基金supported by National Natural Science Foundation of China (91754102, 31771568, 31701030, 31601147, 31600651)111 Project of Ministry of Education of China (B16036)Natural Science Foundation of Hubei Province (2016CFA012)
文摘Niemann-Pick type C2(NPC2) is a lysosome luminal protein that functions in concert with NPC1 to mediate egress of lowdensity lipoprotein-derived cholesterol from lysosome. The nuclear factor kappa B subunit 2(NF-κB2) protein is a component of NF-κB transcription factor complex critically implicated in immune and inflammatory responses. Here, we report that NF-κB2 regulates intracellular cholesterol transport by controlling NPC2 expression.
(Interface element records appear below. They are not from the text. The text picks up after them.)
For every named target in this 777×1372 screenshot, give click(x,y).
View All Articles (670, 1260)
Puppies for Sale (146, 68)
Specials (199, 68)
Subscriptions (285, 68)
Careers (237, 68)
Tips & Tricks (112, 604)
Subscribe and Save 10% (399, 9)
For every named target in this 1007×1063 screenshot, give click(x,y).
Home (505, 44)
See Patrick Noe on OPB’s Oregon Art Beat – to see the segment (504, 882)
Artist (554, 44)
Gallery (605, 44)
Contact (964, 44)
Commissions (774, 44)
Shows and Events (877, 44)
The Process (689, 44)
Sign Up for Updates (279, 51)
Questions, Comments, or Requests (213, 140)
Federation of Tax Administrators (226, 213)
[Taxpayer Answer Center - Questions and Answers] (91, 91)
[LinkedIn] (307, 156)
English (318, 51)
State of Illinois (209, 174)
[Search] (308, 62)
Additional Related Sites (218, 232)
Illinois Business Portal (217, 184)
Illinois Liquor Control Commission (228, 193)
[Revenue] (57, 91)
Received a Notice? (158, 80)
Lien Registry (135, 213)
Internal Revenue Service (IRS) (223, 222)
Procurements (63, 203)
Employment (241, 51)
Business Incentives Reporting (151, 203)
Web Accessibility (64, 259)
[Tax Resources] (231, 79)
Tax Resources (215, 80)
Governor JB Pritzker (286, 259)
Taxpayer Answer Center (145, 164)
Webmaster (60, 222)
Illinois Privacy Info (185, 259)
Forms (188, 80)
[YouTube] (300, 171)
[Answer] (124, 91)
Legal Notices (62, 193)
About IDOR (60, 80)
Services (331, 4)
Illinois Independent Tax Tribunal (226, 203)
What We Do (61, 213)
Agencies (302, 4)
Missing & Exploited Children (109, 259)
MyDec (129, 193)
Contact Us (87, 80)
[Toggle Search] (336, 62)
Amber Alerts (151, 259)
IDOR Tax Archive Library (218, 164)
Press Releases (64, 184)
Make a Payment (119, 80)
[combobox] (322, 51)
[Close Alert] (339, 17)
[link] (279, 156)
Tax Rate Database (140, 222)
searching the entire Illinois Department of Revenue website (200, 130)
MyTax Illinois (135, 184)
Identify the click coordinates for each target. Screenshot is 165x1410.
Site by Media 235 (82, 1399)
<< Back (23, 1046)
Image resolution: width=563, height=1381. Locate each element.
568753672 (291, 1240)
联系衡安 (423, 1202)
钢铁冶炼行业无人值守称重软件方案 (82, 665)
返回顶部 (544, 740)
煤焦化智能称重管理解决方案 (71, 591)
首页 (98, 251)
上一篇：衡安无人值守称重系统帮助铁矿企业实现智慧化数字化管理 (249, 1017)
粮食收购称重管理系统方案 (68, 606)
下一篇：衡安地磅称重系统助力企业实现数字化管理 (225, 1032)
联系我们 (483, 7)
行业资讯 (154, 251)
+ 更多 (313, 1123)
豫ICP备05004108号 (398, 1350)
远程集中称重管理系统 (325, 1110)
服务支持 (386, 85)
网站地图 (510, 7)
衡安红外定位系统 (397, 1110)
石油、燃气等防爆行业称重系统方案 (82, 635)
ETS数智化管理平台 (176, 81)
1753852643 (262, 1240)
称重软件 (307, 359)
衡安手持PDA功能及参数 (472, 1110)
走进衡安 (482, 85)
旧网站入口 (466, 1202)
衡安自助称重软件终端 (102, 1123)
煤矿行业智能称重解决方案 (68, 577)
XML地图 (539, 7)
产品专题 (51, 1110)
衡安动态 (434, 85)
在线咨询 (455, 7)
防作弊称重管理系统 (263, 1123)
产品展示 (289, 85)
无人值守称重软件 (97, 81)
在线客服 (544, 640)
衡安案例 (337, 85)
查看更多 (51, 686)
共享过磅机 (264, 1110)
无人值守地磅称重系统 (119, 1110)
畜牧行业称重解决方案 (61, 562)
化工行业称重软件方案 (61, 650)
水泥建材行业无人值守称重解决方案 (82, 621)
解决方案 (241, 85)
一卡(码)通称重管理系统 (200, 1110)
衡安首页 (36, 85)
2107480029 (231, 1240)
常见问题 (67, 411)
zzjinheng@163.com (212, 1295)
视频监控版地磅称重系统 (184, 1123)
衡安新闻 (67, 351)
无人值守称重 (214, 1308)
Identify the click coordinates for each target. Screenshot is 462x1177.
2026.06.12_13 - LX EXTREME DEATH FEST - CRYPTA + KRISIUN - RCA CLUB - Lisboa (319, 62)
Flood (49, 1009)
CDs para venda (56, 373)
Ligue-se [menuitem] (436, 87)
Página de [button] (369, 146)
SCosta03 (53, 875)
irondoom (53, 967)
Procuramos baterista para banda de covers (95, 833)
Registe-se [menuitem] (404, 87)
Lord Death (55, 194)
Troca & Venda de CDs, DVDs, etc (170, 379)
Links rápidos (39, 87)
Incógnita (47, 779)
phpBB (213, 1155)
RNAi-mediated disruption of NF-κB2, as well as other signaling members of the non-canonical NF-κB pathway, caused intracellular cholesterol accumulation. Blockage of the non-canonical NF-κB pathway suppressed NPC2 expression, whereas Lymphotoxin β receptor(LTβR) activation or Baff receptor(BaffR) stimulation up-regulated the mRNA abundance and protein level of NPC2. Further, NF-κB2 activated NPC2 transcription through direct binding to its promoter region. We also observed cholesterol accumulation in NF-κB2-deficient zebrafish embryo and NF-κB2 mutant mice. Collectively, these data identify a regulatory role for the non-canonical NF-κB pathway in intracellular cholesterol trafficking and suggest a link between cholesterol transport and immune system.